In August and September 2010, Arconic (formerly Alcoa) collected a number of sediment samples along both shores of the Grasse River from the Alcoa Bridge down to the St. Lawrence River confluence. All samples were collected in the near shore areas of the river, which are areas along the shoreline with less than 5 feet of water where potential exposures to sediment while wading are more likely. The sampling was done to better understand polychlorinated biphenyl (PCB) levels and determine the extent and depth of PCBs in the near shore areas so this information could be used in the development of long-term cleanup alternatives for the river. More than 180 locations were sampled in 2010 from the near shore areas, with more than 1,500 samples collected and submitted for PCB testing.
The attached maps provide the PCB results from this sampling effort, along with results from samples collected since 2003. The maps show the PCB concentrations found in the samples, which were taken at various depths in near shore areas. For ease of understanding, the colored shading along the shoreline shows the average PCB concentration for that area in the top three inches of sediment. The near shore individual sampling results are shown in the boxes. The boxes correspond to the sampling locations.

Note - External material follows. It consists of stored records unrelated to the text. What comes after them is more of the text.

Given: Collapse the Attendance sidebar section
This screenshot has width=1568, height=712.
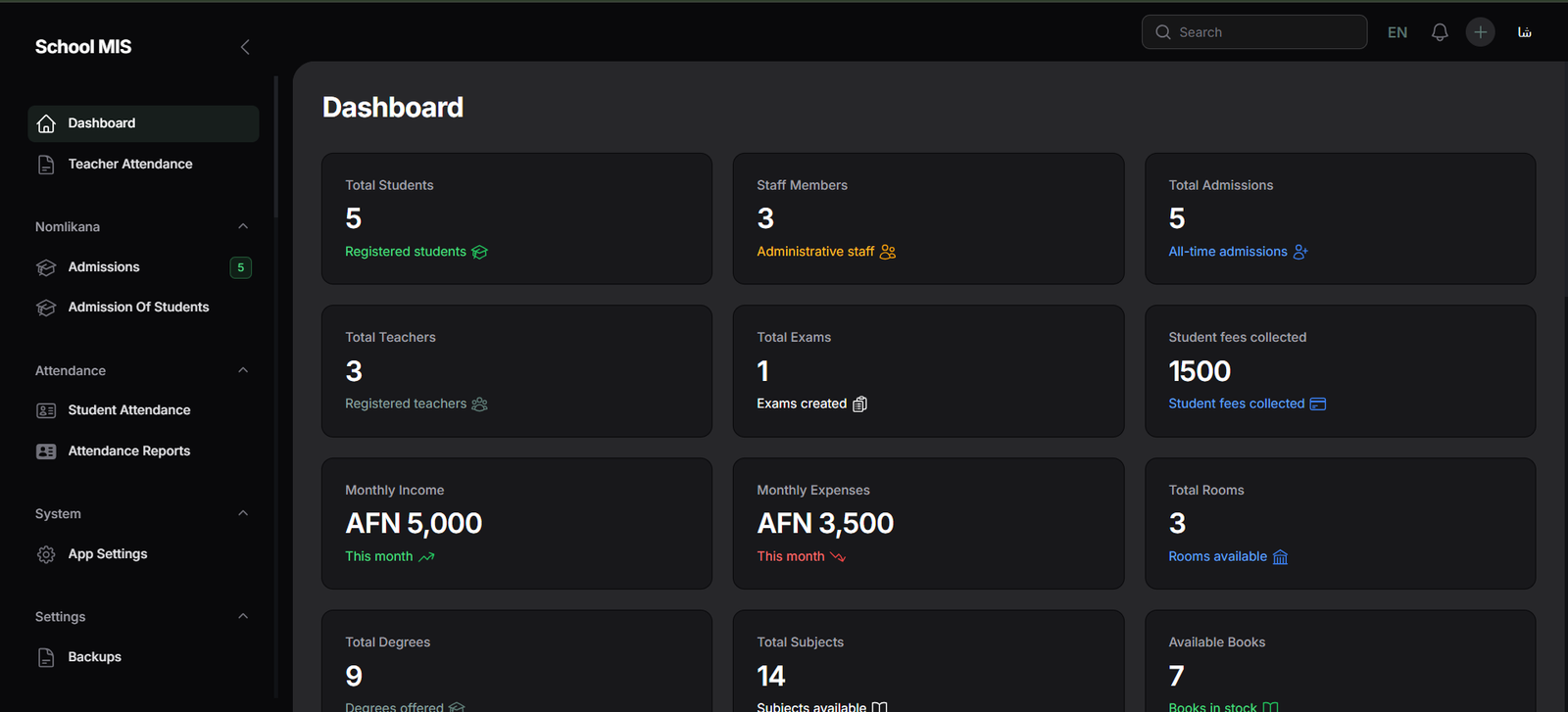Looking at the screenshot, I should pyautogui.click(x=243, y=370).
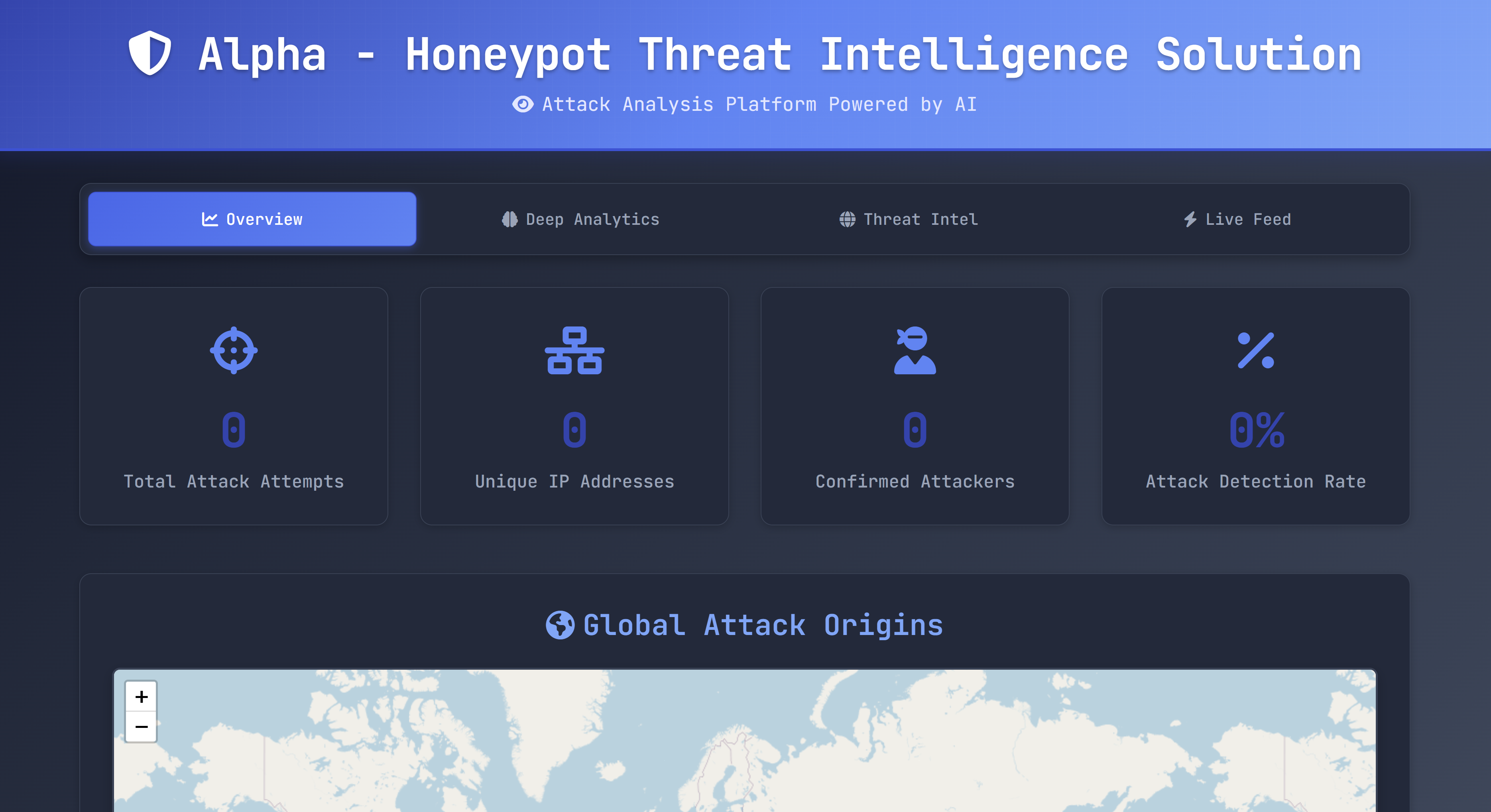Zoom out on the map
Image resolution: width=1491 pixels, height=812 pixels.
(141, 726)
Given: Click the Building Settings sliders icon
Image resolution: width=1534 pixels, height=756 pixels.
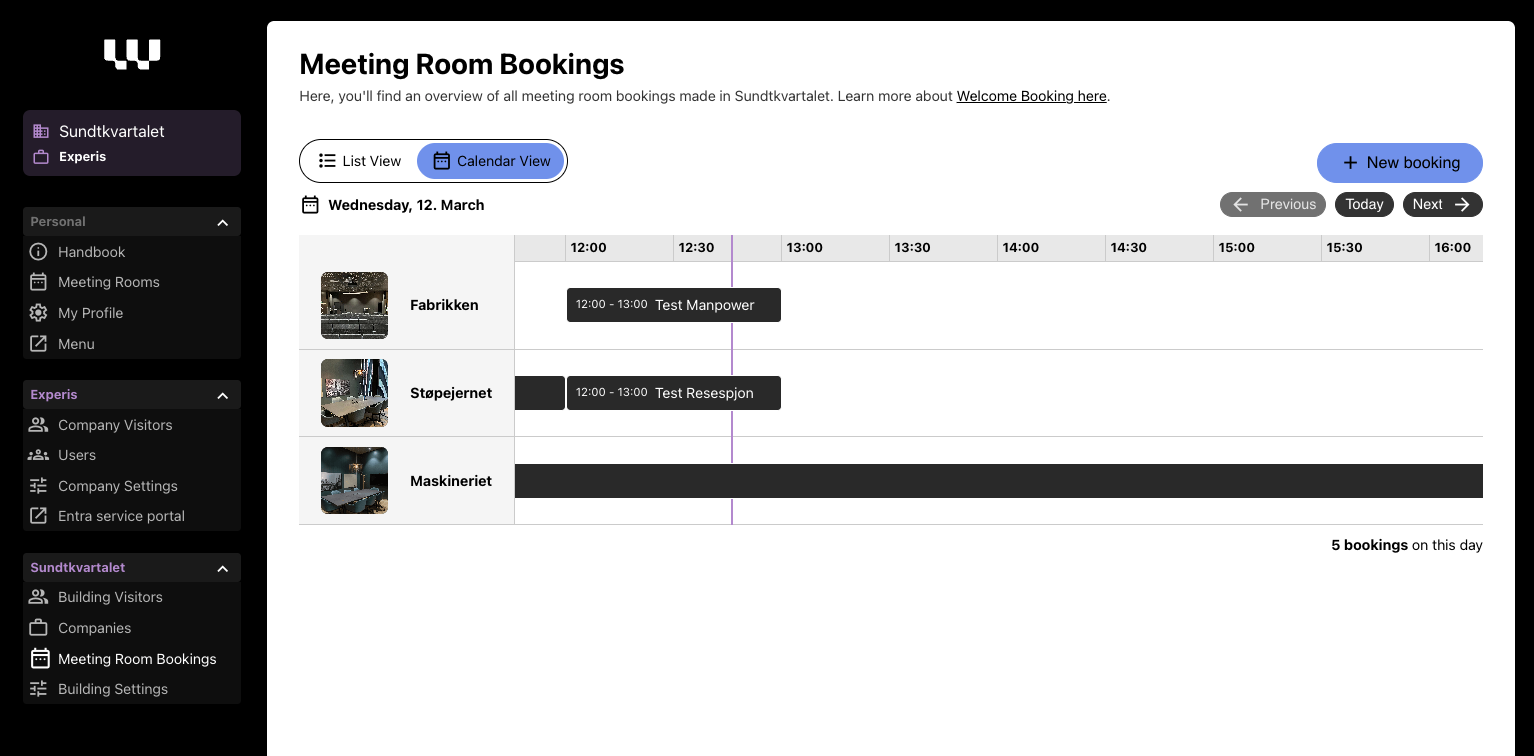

The 2002 human health risk assessment (available on this website) evaluated potential long-term risks associated with direct exposure (skin contact and accidental ingestion of sediments) to sediments containing PCBs. Based on this data, the 2002 human health risk assessment was updated to evaluate potential cancer risks and non-cancer health hazards associated with exposure to the near shore sediment at depths of less than 6 inches. The reassessment determined that based on the lower concentrations in sediment found in the recent sampling event, and the assessment of reasonable maximum exposures to young children (1 to 6 years), adolescents (7 to 18 years) and adults (18 years and older) who may recreate in these areas, the cancer risks are within the risk range used in making Superfund decisions and the non-cancer health hazards are below the reference level established by EPA. The depth intervals in this study were selected because direct contact exposures would normally only be a concern for the sediments close to the surface in the near shore areas.
The findings support the results of the 2002 health risk assessment, which indicated that the primary health concern associated with PCBs in the Grasse River is from consumption of PCB-containing fish and individuals are recommended to follow the fish consumption advisory found on the Health Advice on Eating Sportfish and Game by New York State Department of Health.